Marco Rubio (March 8): "I believe with all my heart that the winner of the Florida primary...will be the nominee of the Republican Party."— Matt Viser (@mviser) March 15, 2016
Marco Rubio (March 6): "I have never based my campaign on one state but I can tell you this, we will win the state of Florida."— Matt Viser (@mviser) March 16, 2016
Because Florida, with Ohio, is one of the first winner-take-all states, where all the delegates go to the winner with none awarded to any other candidates, it's an important victory for Trump.
Marco Rubio's campaign is probably toast
Before it became clear that the Trump campaign was an electoral juggernaut, Florida should have been a hard-fought state. Former Governor Jeb Bush and Rubio were squaring off, a scion of an old American political family versus a young up-and-comer.
Suffice to say it didn't work out that way.

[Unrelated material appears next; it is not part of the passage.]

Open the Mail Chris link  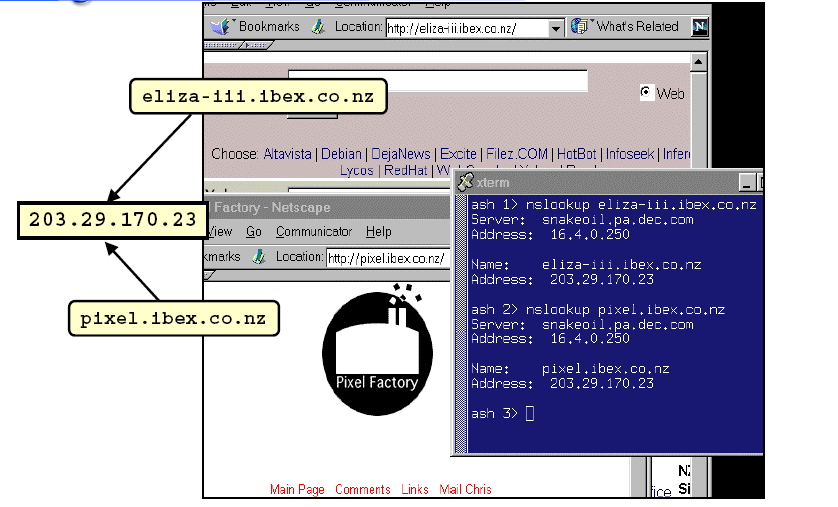point(465,489)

Bush dropped out after a horrible showing in South Carolina, and after his campaign generally failed to catch on — he might be most memorable for serving as a punching bag for Trump.

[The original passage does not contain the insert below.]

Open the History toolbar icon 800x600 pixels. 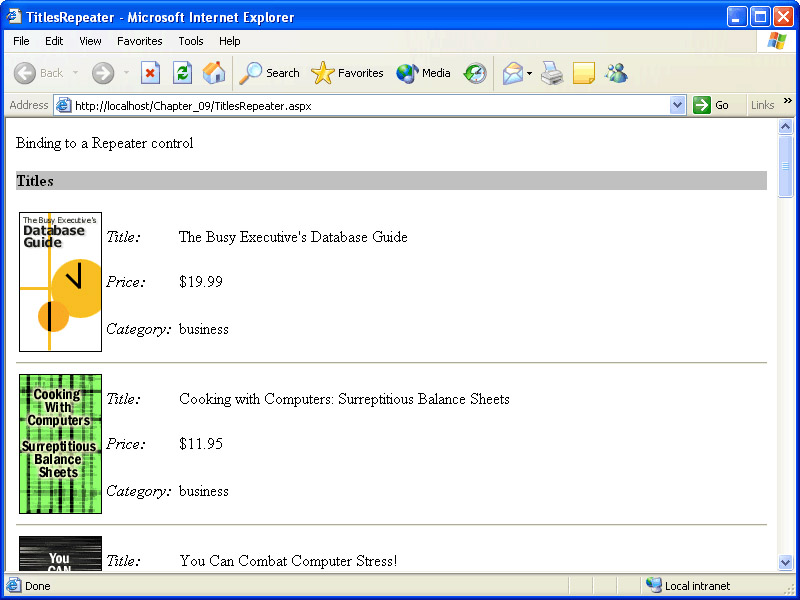point(475,73)
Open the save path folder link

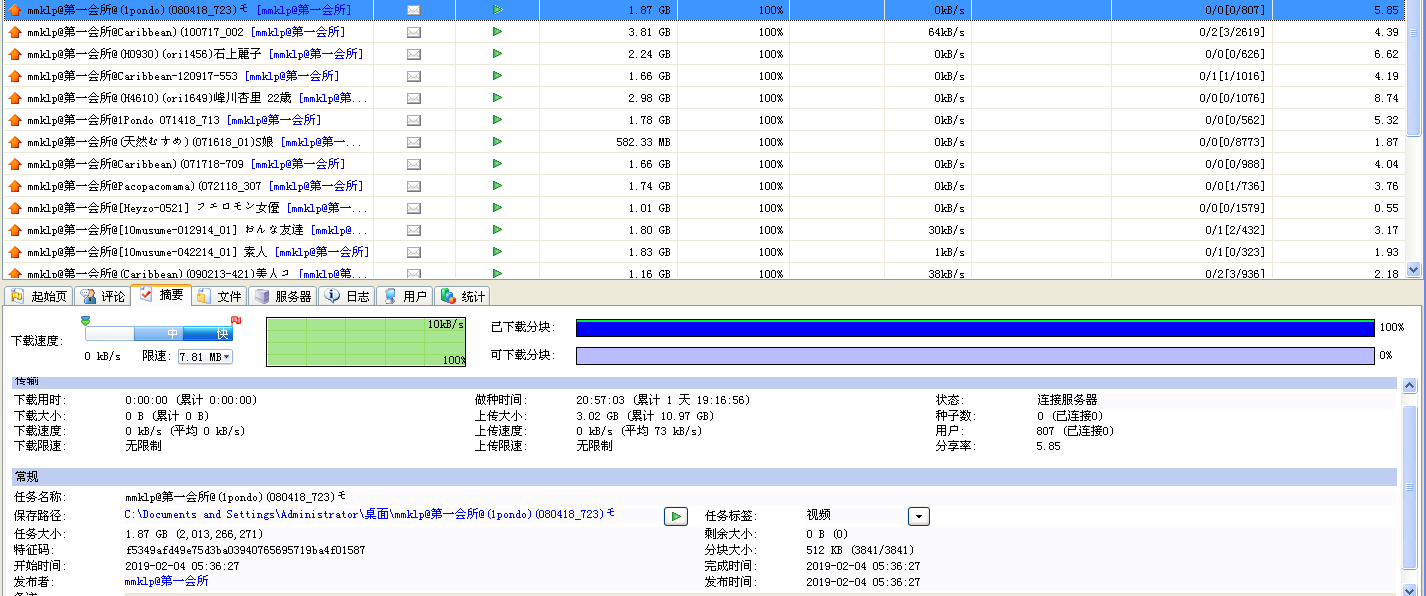point(369,514)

After Bush dropped out, much of his Florida support shifted to Rubio. But Rubio kept touting a string of second- and third-place victories as unlikely comebacks until it became clear that the winnowing Republican field still wasn't going to deliver enough votes for him to score victories. And because Rubio decided to resign his Senate seat to focus on his presidential campaign, his future is uncertain.

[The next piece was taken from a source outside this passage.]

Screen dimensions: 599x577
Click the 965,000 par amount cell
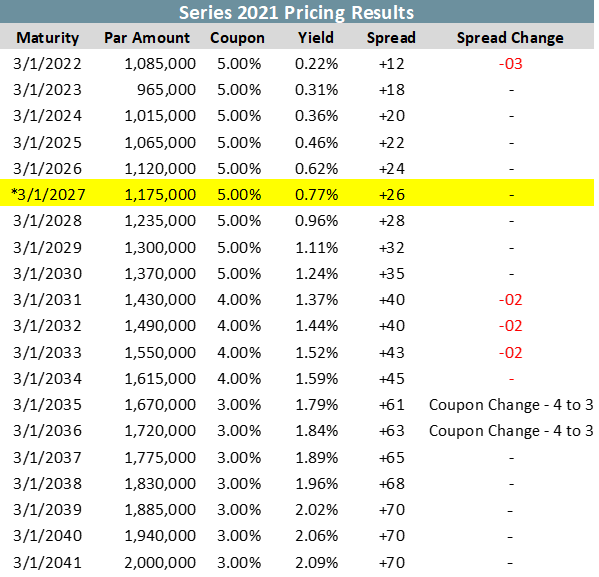(167, 90)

Even before tonight's results, the autopsies for Rubio's campaign were already rolling in. In the New York Times, Mark Leibovich argued that Rubio was the wrong candidate for the moment:
Rubio is always saying that he represents "new leadership for the 21st century." This notion has proved almost entirely at odds with the views of the party’s aging, shrinking base. Trump’s message has been neither forward-looking nor optimistic. The front-runner’s America is essentially a weak and scary place, in need of being made great again.
Buzzfeed's McKay Coppins pointed to something more concrete. Rubio wasn't campaigning on the ground, but relied on a strategy of interviews on TV and with conservative talk radio. And that strategy failed as soon as Trump became a serious candidate whose every utterance was given wall-to-wall media coverage:
The more costly long-term consequence of the Rubio campaign’s strategic reliance on national media may end up being how it de-prioritized building an effective ground game outside the early states. While Rubio prevailed over Ted Cruz in South Carolina and Nevada, the Texan’s campaign has since consistently out-hustled his rival in getting voters to the polls — especially in caucuses, where grassroots organization is crucial.
The only argument now for Rubio's campaign is that he could continue to draw votes away from Trump and make a contested convention more likely by denying the frontrunner an outright majority. That probably isn't good enough for donors, and the calls for Rubio to drop out, already echoing before the Florida primary, are about to get a lot louder now that he's lost big in his home state.
It's not yet clear if Trump will have a good night or a very good night. But either way, his delegate haul in Florida is his biggest yet, and it could set him up for a clearer path to the nomination.